DSCN2244TER au départ de Nîmes Centre pour Avignon Centre. On distingue nettement la structure de la caténaire 1.500 V, avec son câble de suspension principal, son câble de régularisation et ses deux fils de contact imposés par le voltage. ©RDS

  L’avantage technique du passage du 1.500 V au 3.000 V permettrait d’éviter d’appeler moins d’intensité pour une même puissance de traction, ce qui permettrait une économie de sous-stations, de l’ordre du tiers… ou d’avoir plus de puissance avec le maintien du même nombre de sous-stations.

 Rappelons que la puissance (P) exprimée en Watts est fonction de la tension en volts (U) multipliée par l’intensité en ampères (I), soit P = U x I. Une augmentation de la puissance permettrait des « décollages » plus faciles sur les lignes encombrées (nœuds ferroviaires, Tours-Bordeaux…) et des franchissements de déclivités plus aisés sur les sections aux profils difficiles (Chambéry-Modane, Châteauroux-Montauban, Béziers-Neussargues…). 

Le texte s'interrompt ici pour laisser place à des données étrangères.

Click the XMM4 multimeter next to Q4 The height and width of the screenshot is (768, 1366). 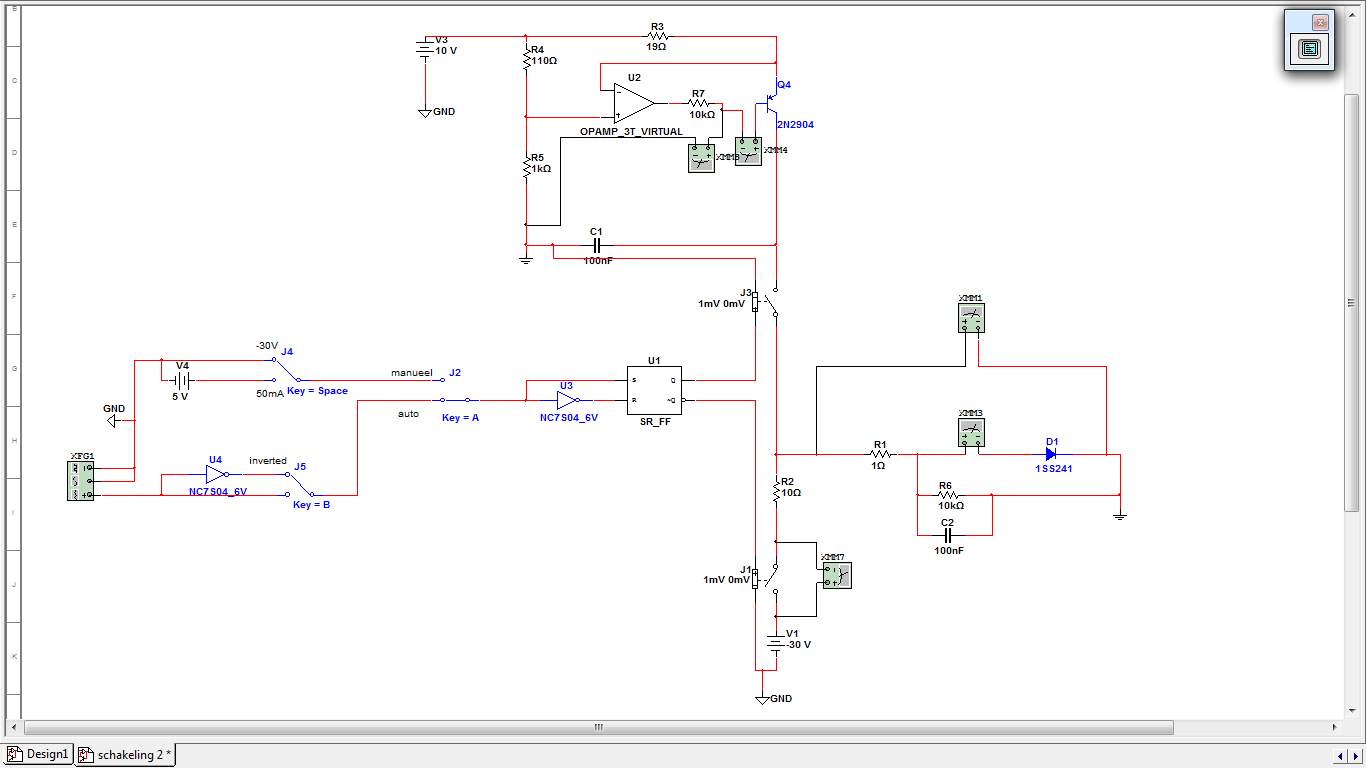[x=748, y=151]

L’adaptation des sous-stations, principal chantier d’un passage du 1.500 V au 3.000 V 

 L’adaptation des sous-stations au doublement de la tension nécessiterait certes le changement d’une partie des composants des sous-stations actuelles, essentiellement les blocs transformateurs/redresseurs. En revanche, « les interfaces des sous-stations avec le réseau RTE et les caténaires resteraient identiques, de même que l’environnement en termes de compatibilité électromagnétique, de signalisation et de postes d’aiguillages », explique un professionnel.

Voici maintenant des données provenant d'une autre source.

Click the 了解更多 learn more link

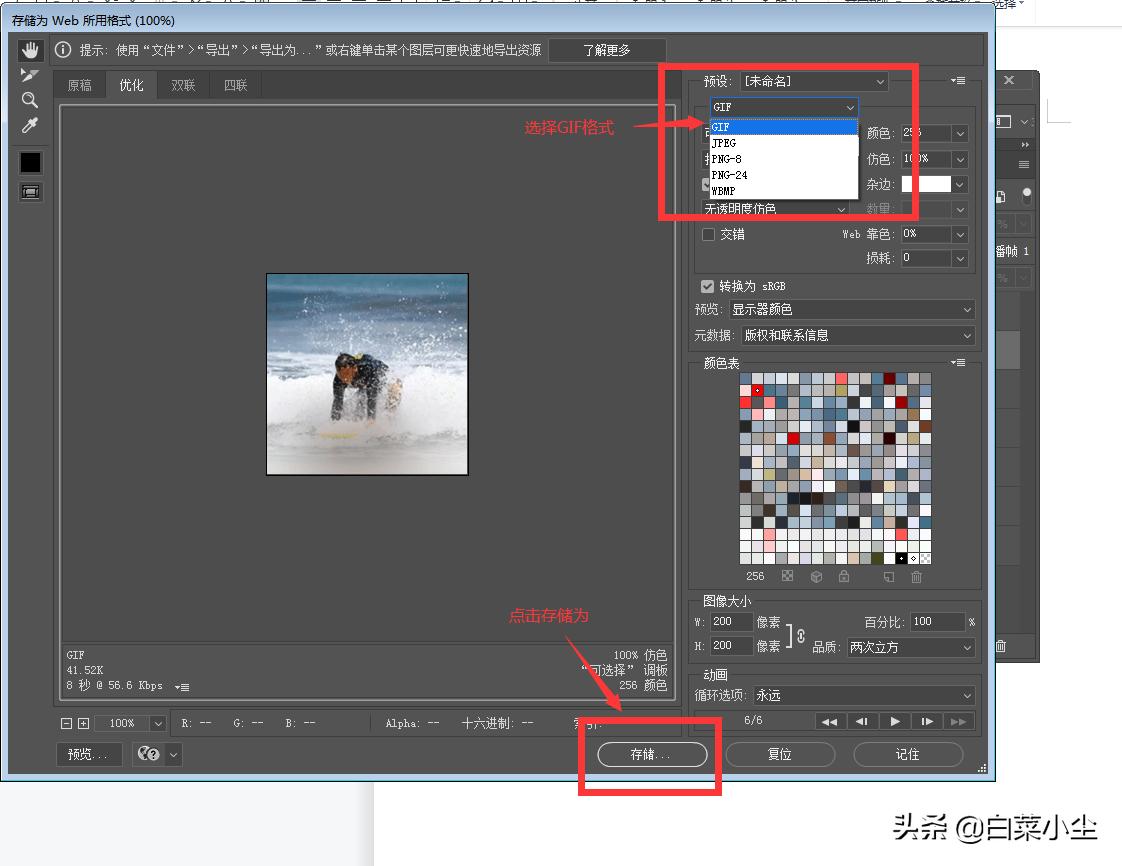(x=607, y=49)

 Le nombre de sous-stations à traiter, quant à lui, « dépend de la situation existante », poursuit notre interlocuteur. Il précise : « Si l'alimentation 1500V est faiblarde, toutes les sous-stations devraient être transformées. Il en irait de même si elle est correcte, mais alors on pourrait se passer des groupes de réserve. Si elle est bonne, on peut envisager de ne conserver qu'une sous-station sur deux : ce serait le cas entre Dijon et Lyon, où l’on dispose de sous-stations espacées de 8 km », construite à l’époque où cette section supportait la totalité du trafic voyageurs Paris-Sud-Est.

 Il existe enfin un autre élément plaidant pour cette conversion : la caténaire lourde deviendrait encore plus généreuse en 3.000 V, voire… surdimensionnée.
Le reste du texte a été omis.